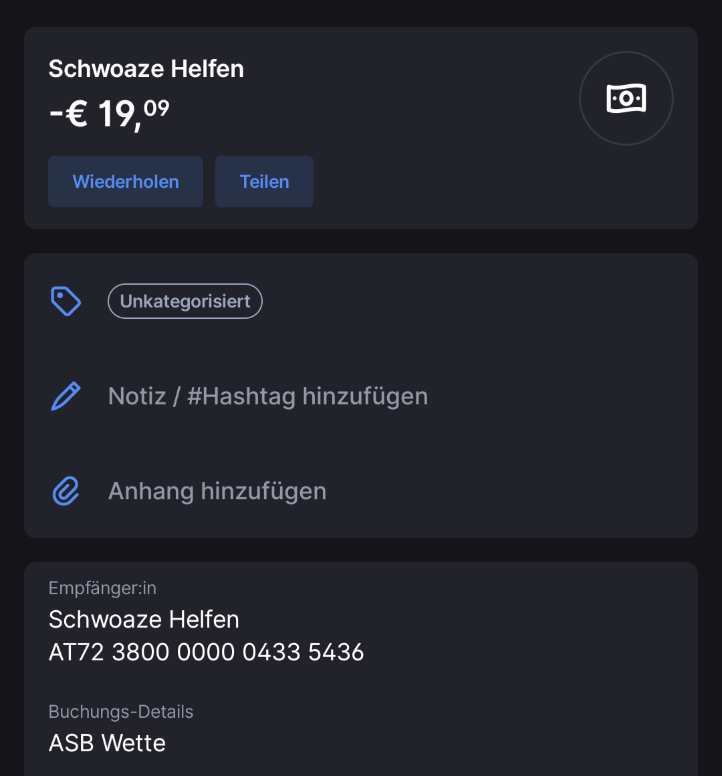
Task: Select recipient name under Empfänger:in
Action: coord(144,619)
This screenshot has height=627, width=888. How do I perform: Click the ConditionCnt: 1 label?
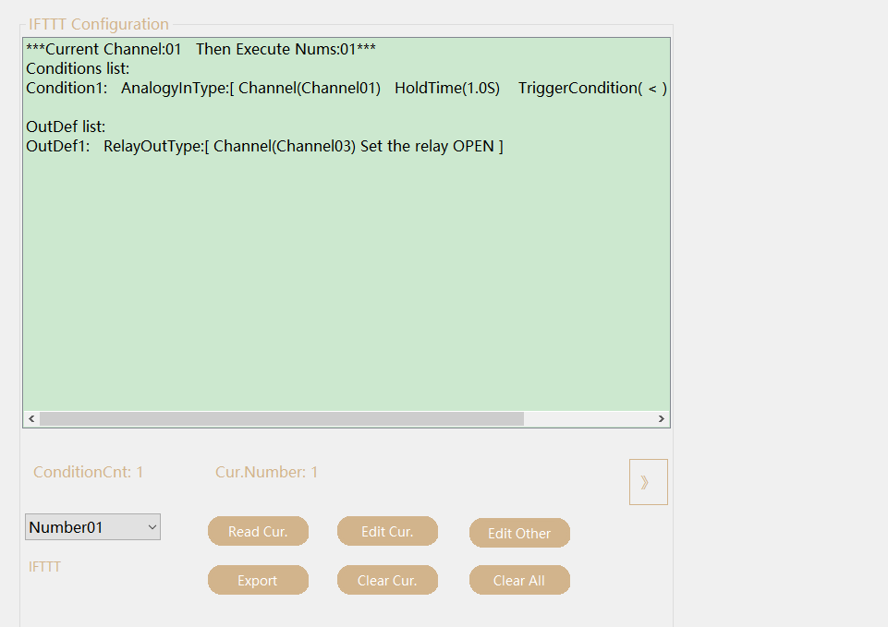89,473
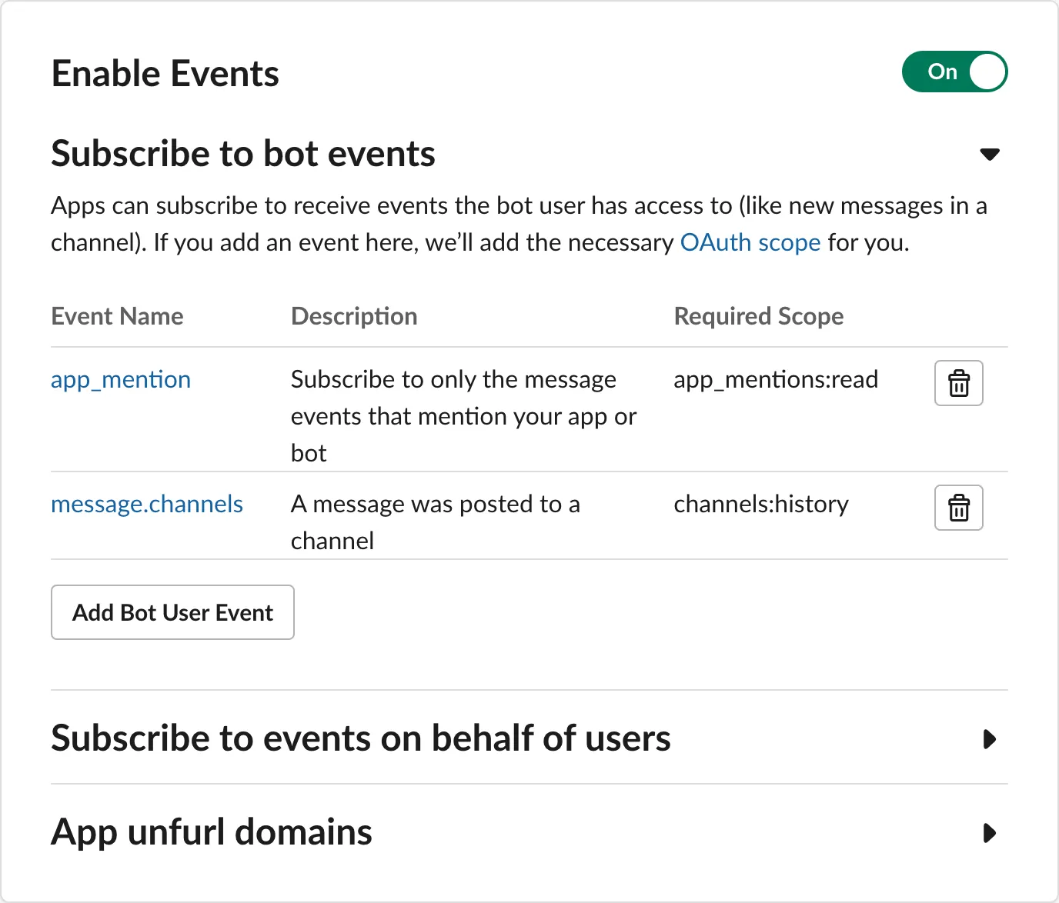Viewport: 1059px width, 903px height.
Task: Expand Subscribe to events on behalf of users
Action: (990, 739)
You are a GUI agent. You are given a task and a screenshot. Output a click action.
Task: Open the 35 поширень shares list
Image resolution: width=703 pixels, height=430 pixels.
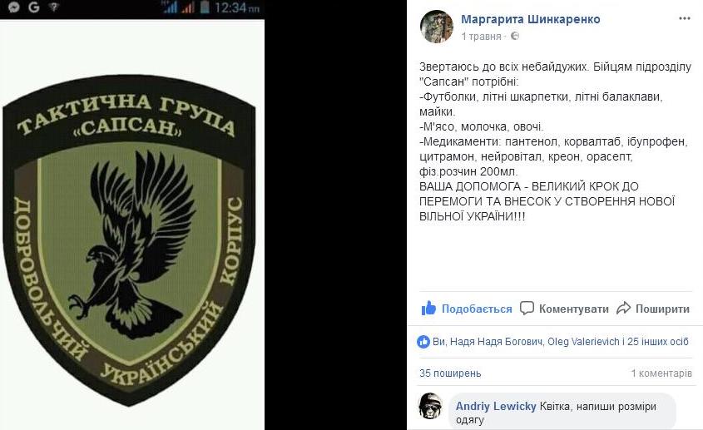(x=450, y=373)
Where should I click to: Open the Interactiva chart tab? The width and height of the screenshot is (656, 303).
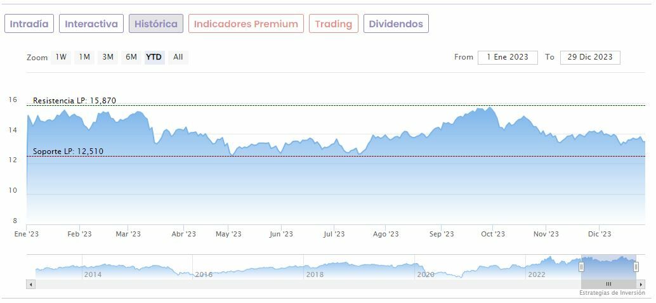91,24
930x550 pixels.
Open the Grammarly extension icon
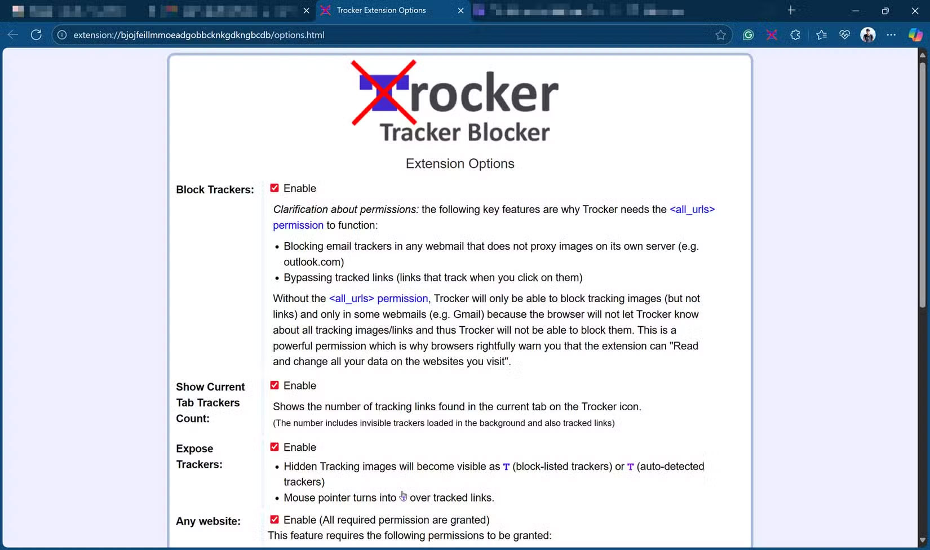click(x=748, y=34)
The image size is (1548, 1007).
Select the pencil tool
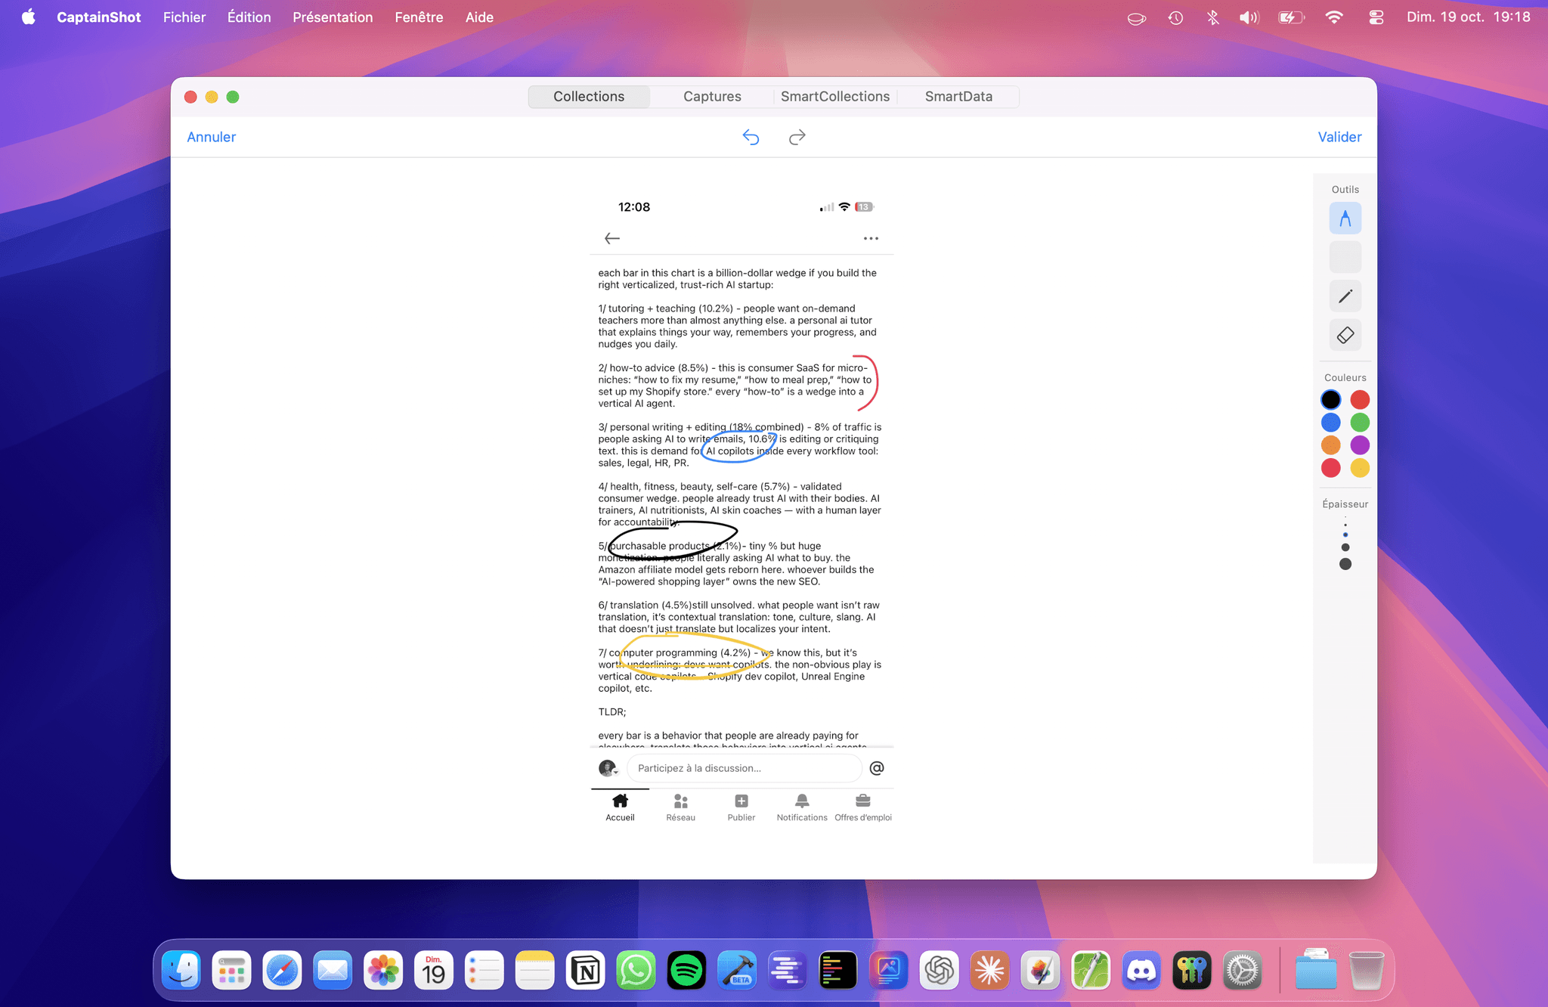click(1345, 296)
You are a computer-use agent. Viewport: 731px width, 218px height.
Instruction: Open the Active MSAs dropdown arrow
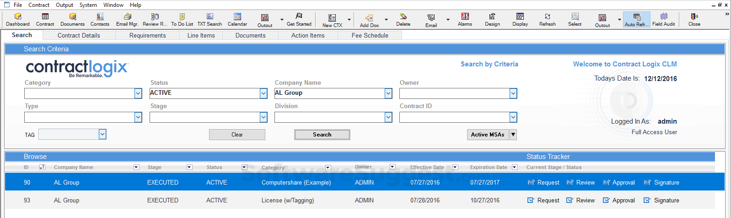coord(513,135)
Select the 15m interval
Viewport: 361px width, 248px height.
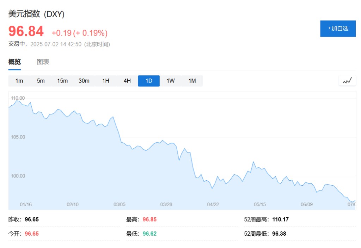click(x=62, y=81)
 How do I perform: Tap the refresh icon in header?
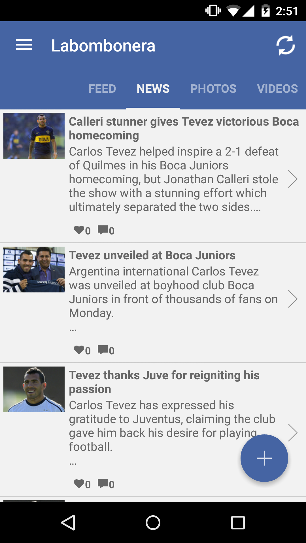[286, 45]
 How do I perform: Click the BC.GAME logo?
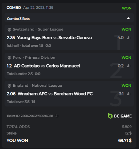[120, 116]
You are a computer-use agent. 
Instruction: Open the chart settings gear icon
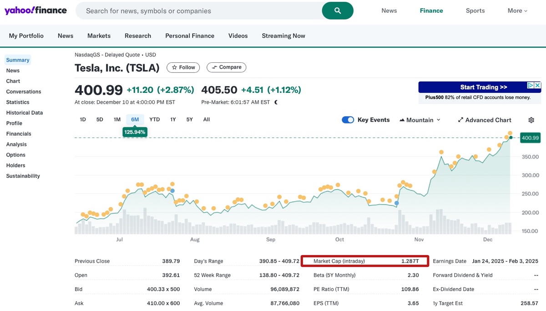(x=531, y=120)
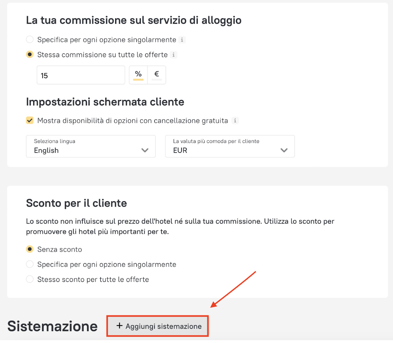Switch commission unit to euro symbol
The image size is (393, 343).
(x=156, y=75)
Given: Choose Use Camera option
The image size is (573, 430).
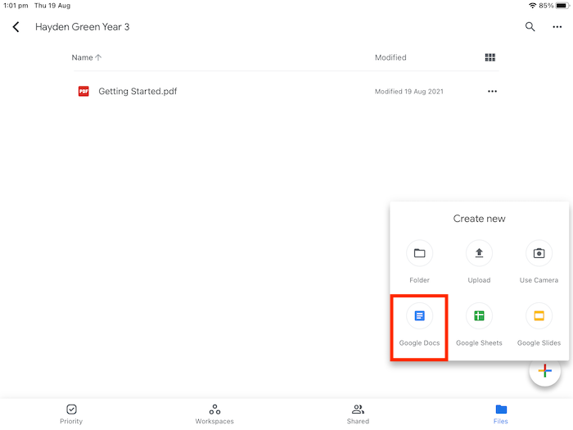Looking at the screenshot, I should (x=539, y=254).
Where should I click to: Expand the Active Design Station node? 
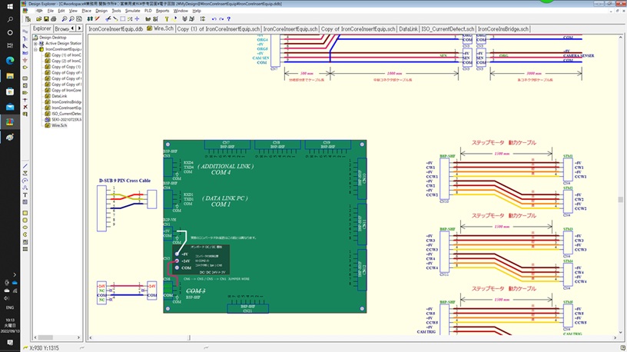click(36, 43)
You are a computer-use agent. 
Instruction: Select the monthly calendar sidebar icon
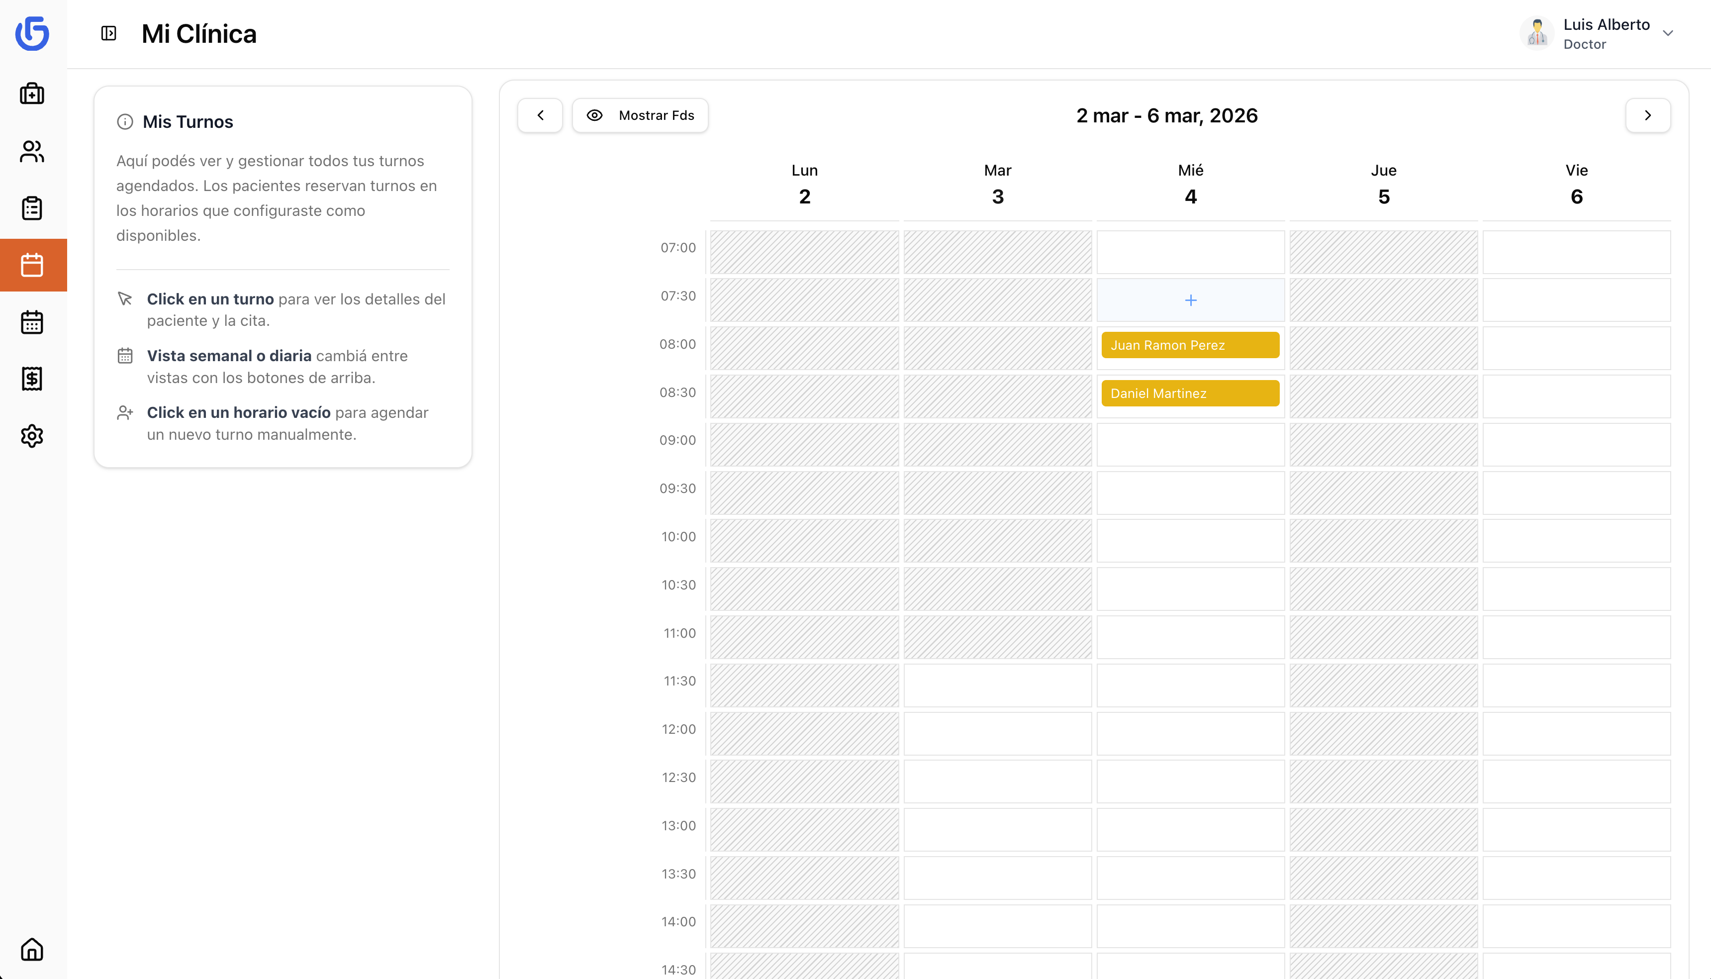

# Exercise goal
Copy out every line of the records above word for word, leaving out the pictures.

# The result
Task: Select recipient name under Empfänger:in
Action: coord(144,619)
This screenshot has height=627, width=888. How do I perform: Click the ConditionCnt: 1 label?
89,473
Viewport: 1059px width, 903px height.
Task: Expand Subscribe to events on behalf of users
Action: (990, 739)
You are a GUI agent. You are given a task and a screenshot. Output a click action.
Task: Open the 35 поширень shares list
Image resolution: width=703 pixels, height=430 pixels.
(x=450, y=373)
Where should I click to: Open the Interactiva chart tab? The width and height of the screenshot is (656, 303).
91,24
930x550 pixels.
Open the Grammarly extension icon
click(x=748, y=34)
The image size is (1548, 1007).
Select the pencil tool
click(1345, 296)
You are a computer-use agent. Viewport: 731px width, 218px height.
Instruction: Open the Active MSAs dropdown arrow
coord(513,135)
Select the 15m interval
Viewport: 361px width, 248px height.
click(x=62, y=81)
 How do I perform: Tap the refresh icon in header?
[286, 45]
 How do I perform: Click the BC.GAME logo?
[120, 116]
You are a computer-use agent. 
Instruction: Open the chart settings gear icon
(x=531, y=120)
Switch commission unit to euro symbol
The image size is (393, 343).
(x=156, y=75)
Given: Choose Use Camera option
The image size is (573, 430).
Looking at the screenshot, I should (x=539, y=254).
Where should I click to: Expand the Active Design Station node? 
click(36, 43)
You are a computer-use agent. 
Instruction: Select the monthly calendar sidebar icon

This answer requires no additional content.